**TASK TO COMPLETE**
What follows is a set of records; repeat them exactly, without the pictures.

• • • • •

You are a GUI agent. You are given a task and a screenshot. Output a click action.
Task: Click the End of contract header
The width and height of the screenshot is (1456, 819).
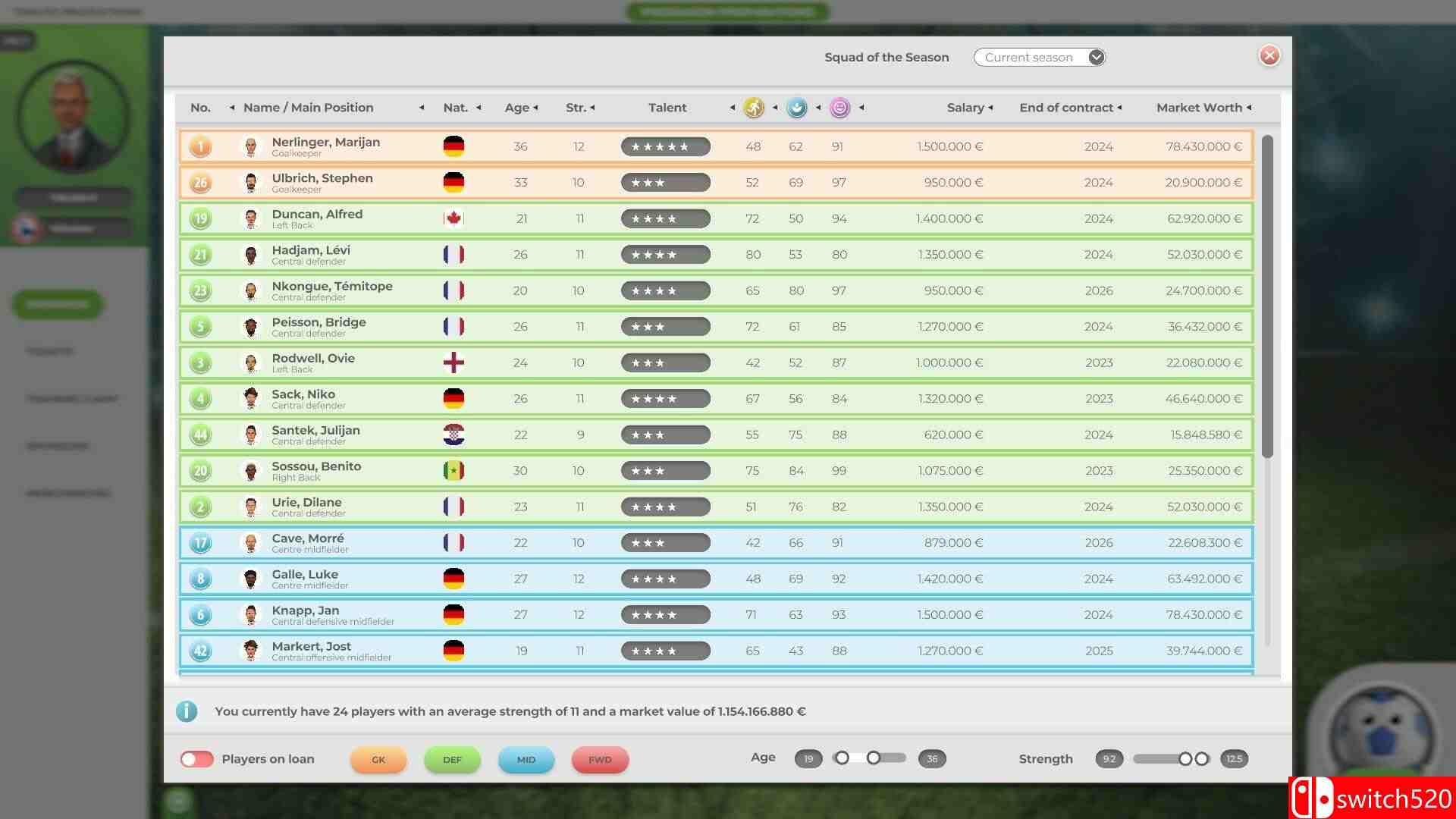[x=1065, y=108]
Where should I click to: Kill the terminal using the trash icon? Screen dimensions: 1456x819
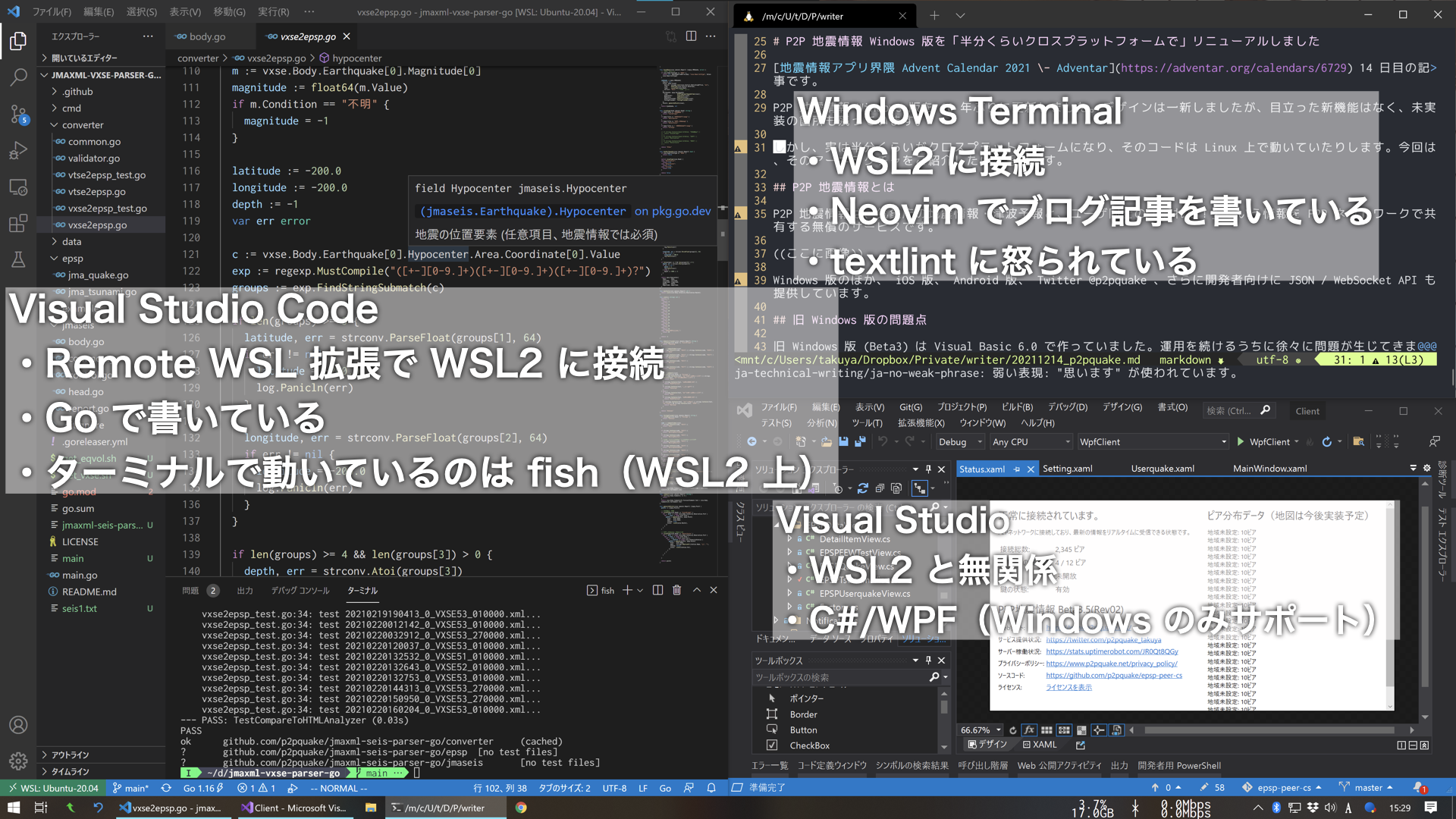coord(677,590)
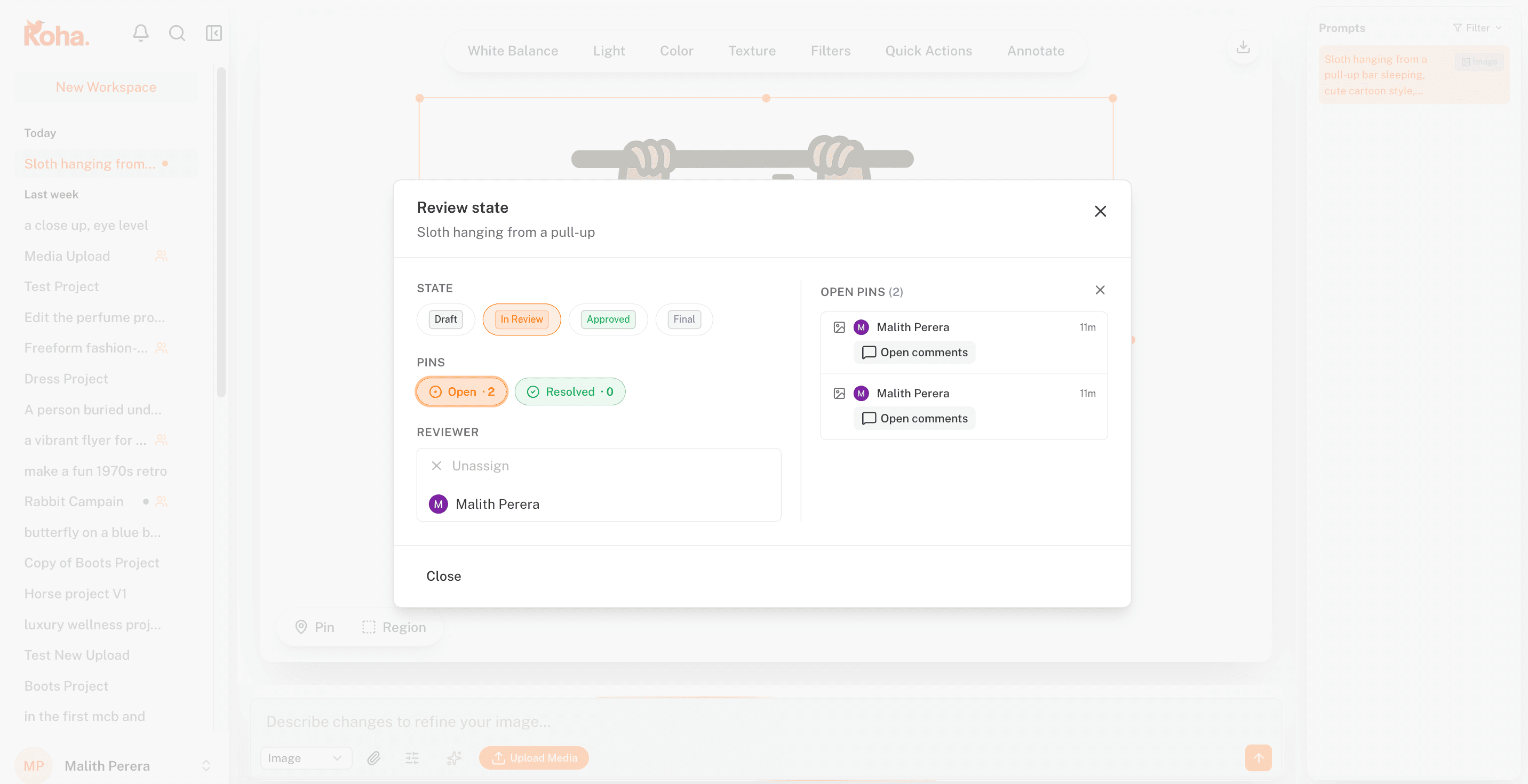The height and width of the screenshot is (784, 1528).
Task: Close the Open Pins panel
Action: (1099, 290)
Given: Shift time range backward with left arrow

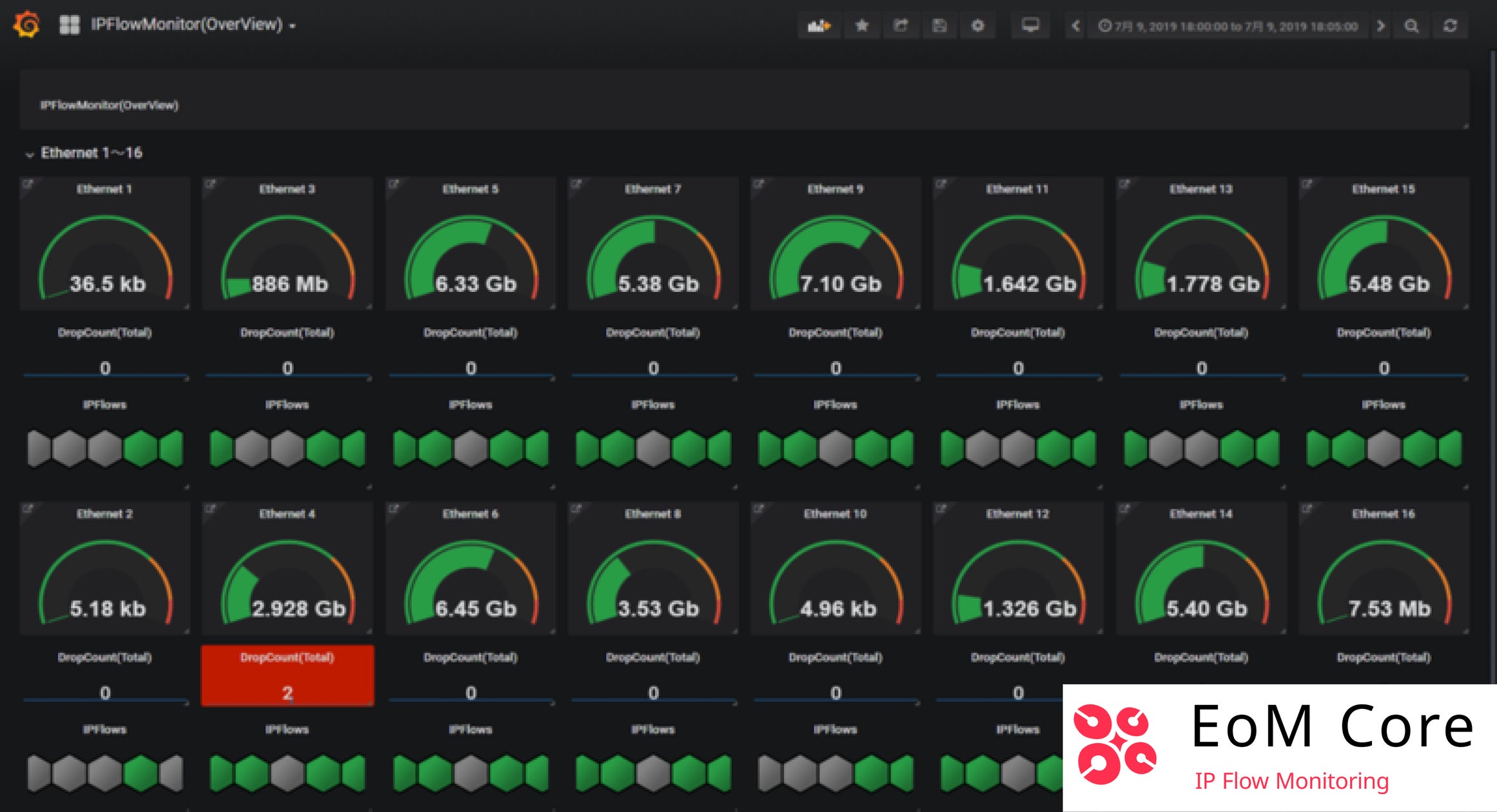Looking at the screenshot, I should [1075, 26].
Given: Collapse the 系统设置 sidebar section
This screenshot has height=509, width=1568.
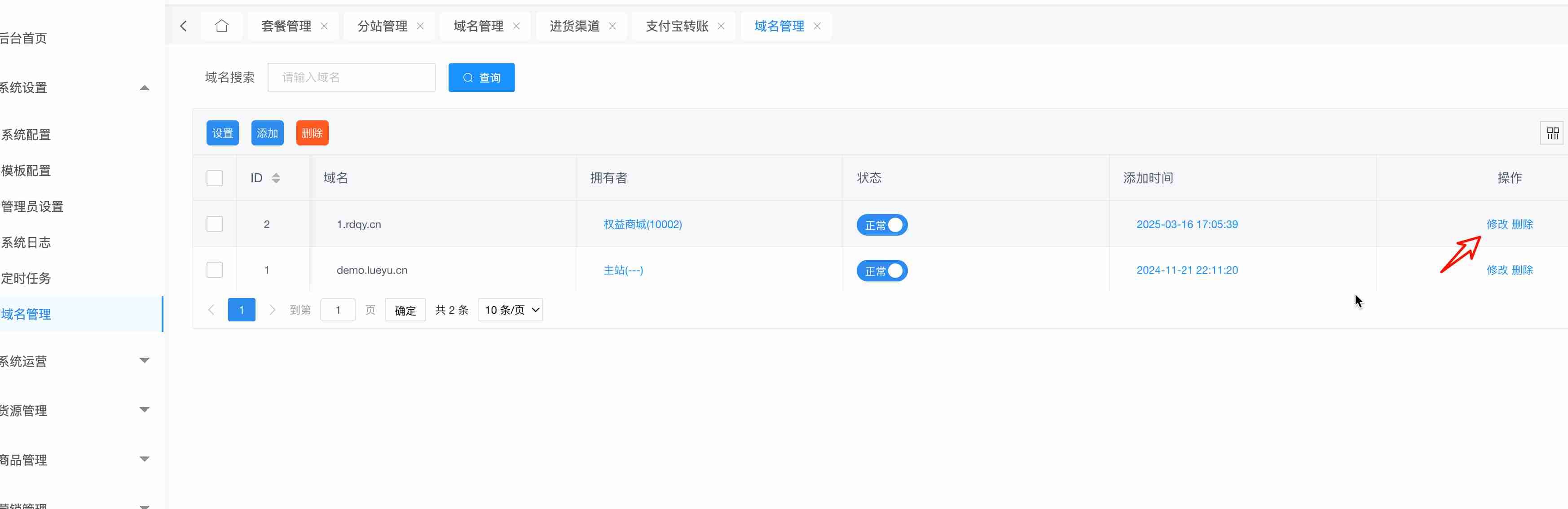Looking at the screenshot, I should tap(144, 88).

• • • • •

**EXPECTED ANSWER**
You are a GUI agent. You are given a task and a screenshot. Output a click action.
Task: Click the End of contract header
The width and height of the screenshot is (1456, 819).
[x=1065, y=108]
Where should I click to: Kill the terminal using the trash icon? Screen dimensions: 1456x819
coord(677,590)
The height and width of the screenshot is (784, 1528).
Task: Close the Open Pins panel
Action: (1099, 290)
Given: Shift time range backward with left arrow

Looking at the screenshot, I should [1075, 26].
Given: Collapse the 系统设置 sidebar section
This screenshot has height=509, width=1568.
Looking at the screenshot, I should tap(144, 88).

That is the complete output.